▶ _EXTRACTED ENTRIES_:
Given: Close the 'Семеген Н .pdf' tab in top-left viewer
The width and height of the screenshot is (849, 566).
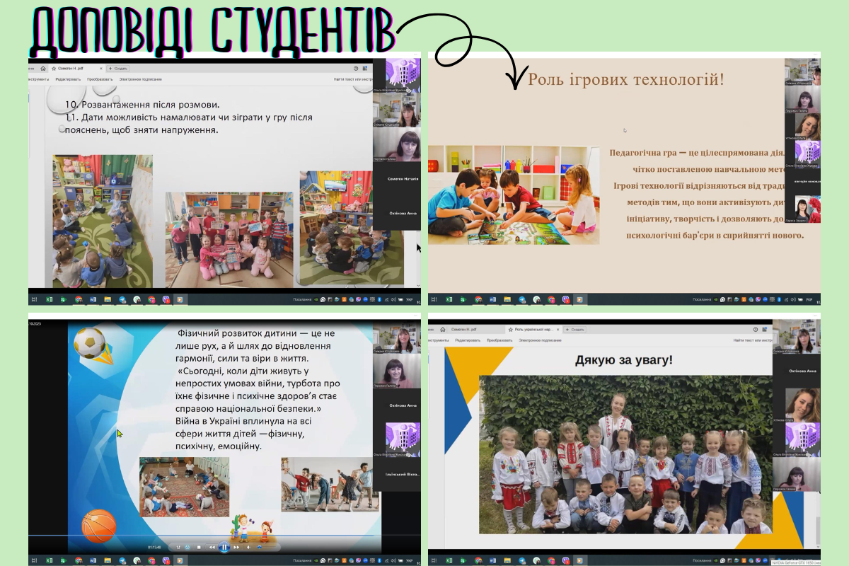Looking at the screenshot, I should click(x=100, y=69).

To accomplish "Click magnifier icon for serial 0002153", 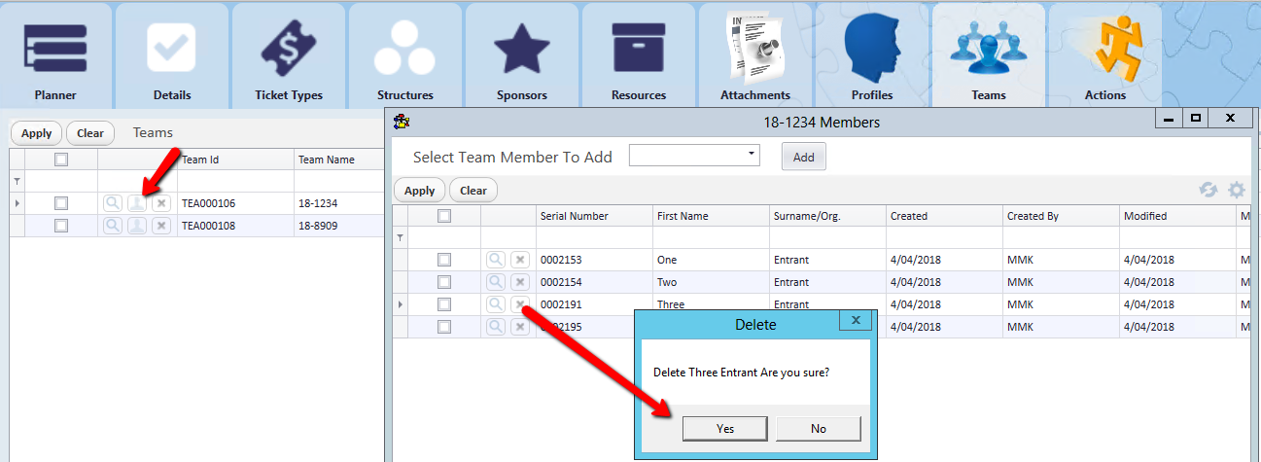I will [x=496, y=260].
---
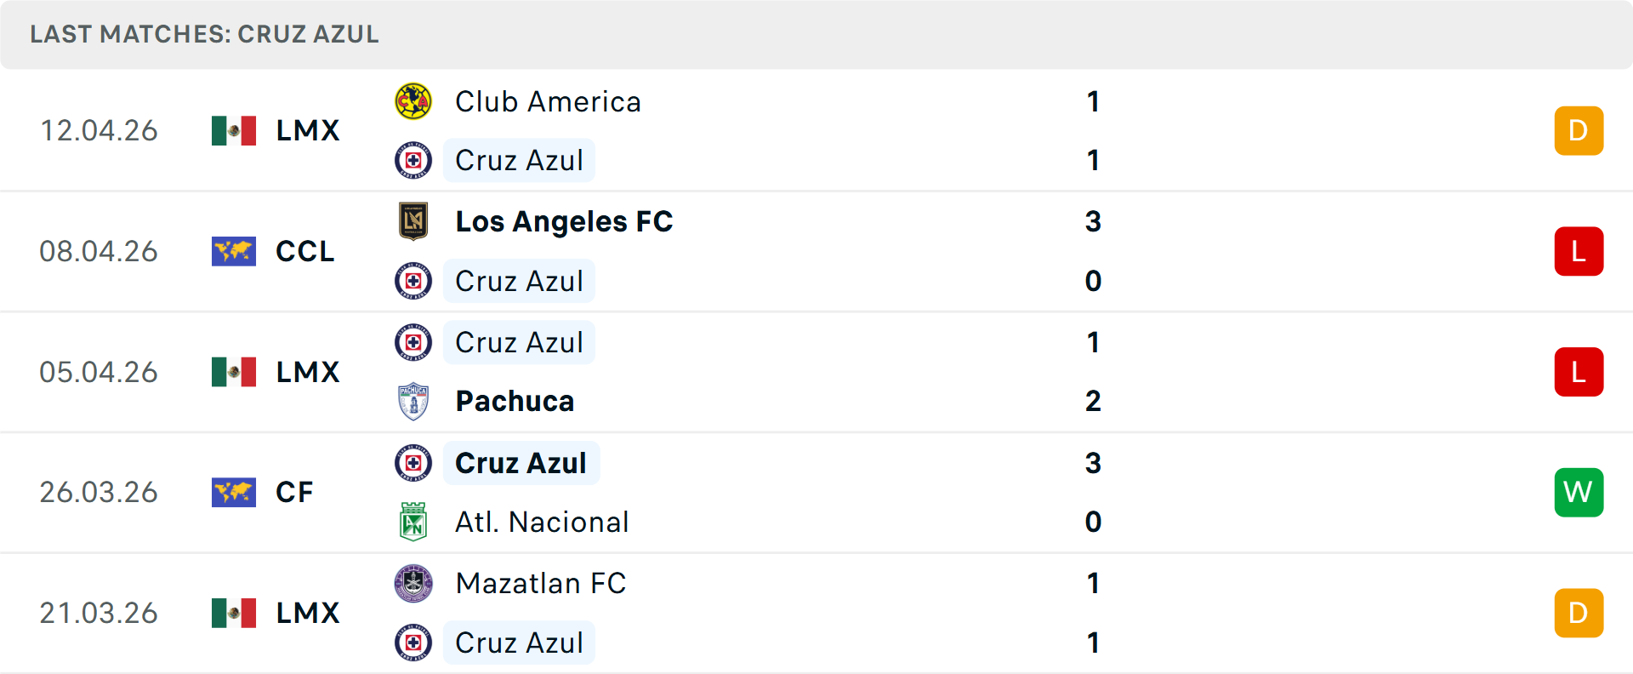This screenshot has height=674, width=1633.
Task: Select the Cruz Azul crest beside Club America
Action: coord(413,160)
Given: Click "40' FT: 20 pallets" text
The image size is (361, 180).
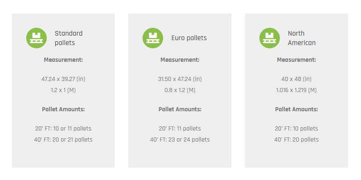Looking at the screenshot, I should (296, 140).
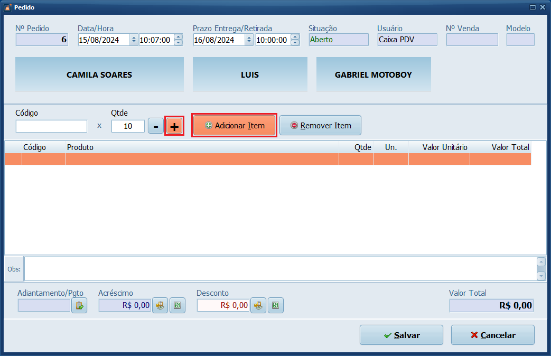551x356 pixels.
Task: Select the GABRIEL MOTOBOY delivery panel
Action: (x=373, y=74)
...
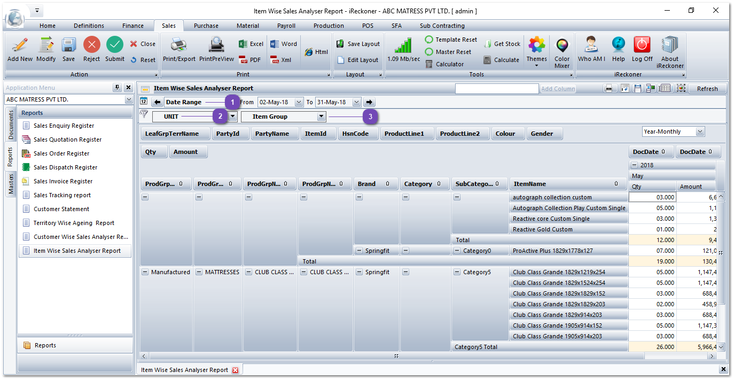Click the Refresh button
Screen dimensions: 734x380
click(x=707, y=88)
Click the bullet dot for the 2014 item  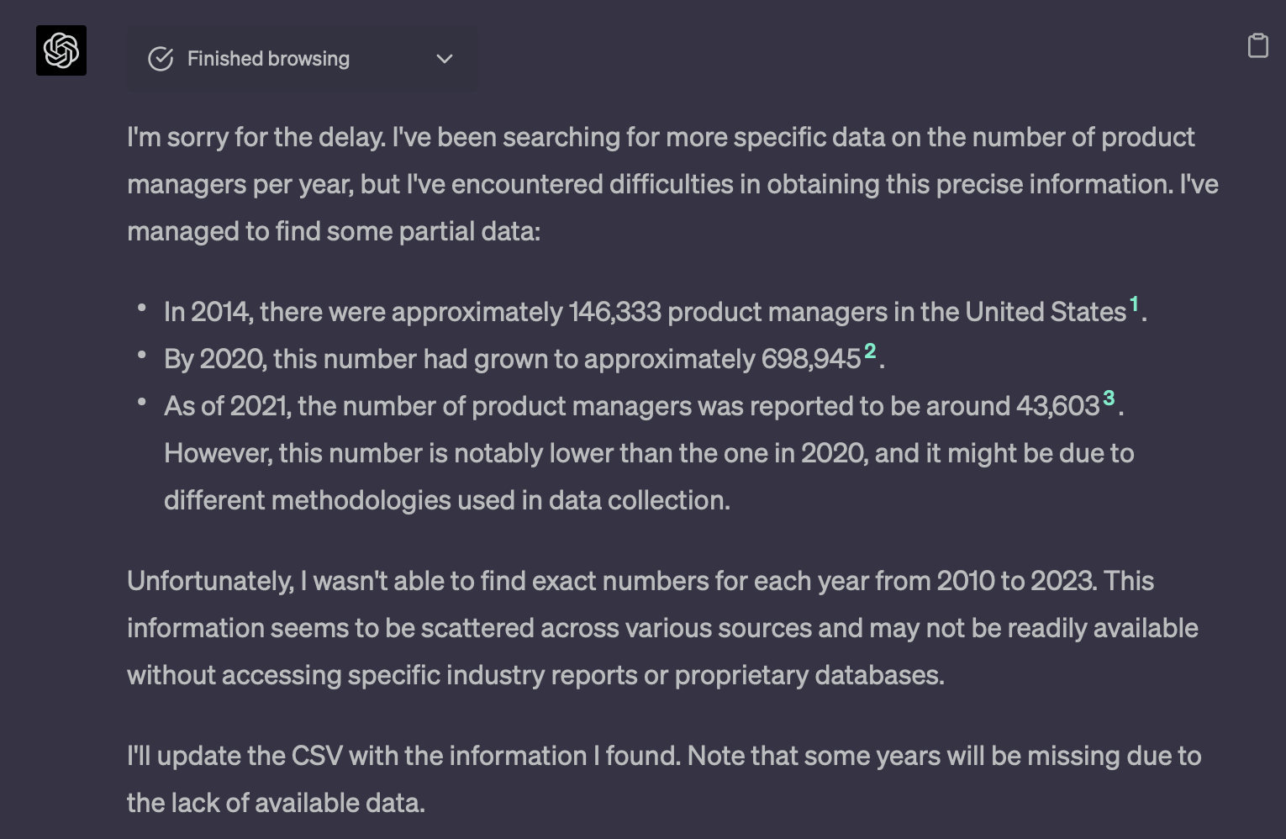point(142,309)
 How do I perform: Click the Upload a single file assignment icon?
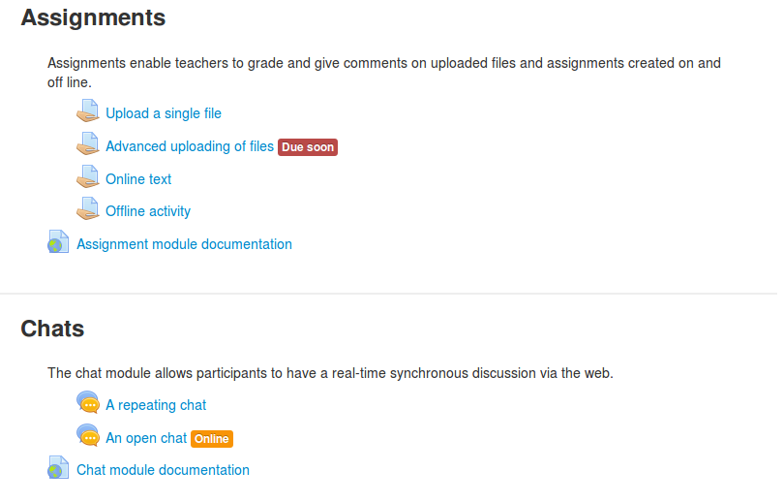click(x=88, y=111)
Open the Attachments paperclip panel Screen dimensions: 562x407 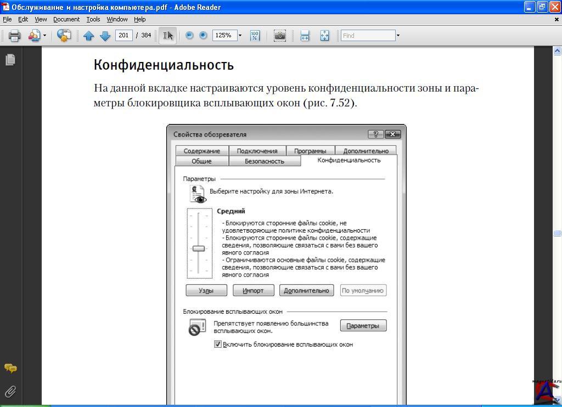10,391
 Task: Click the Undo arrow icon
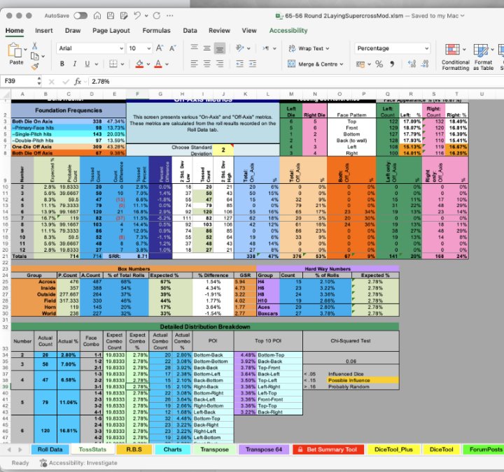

▶ _TO BE DONE_: Copy out each line of the records above that contains the word "Given". Only matches with the same capitalization count.

▶ _EXPECTED OUTPUT_:
Given: Close the 'Семеген Н .pdf' tab in top-left viewer
Given: Click "40' FT: 20 pallets" text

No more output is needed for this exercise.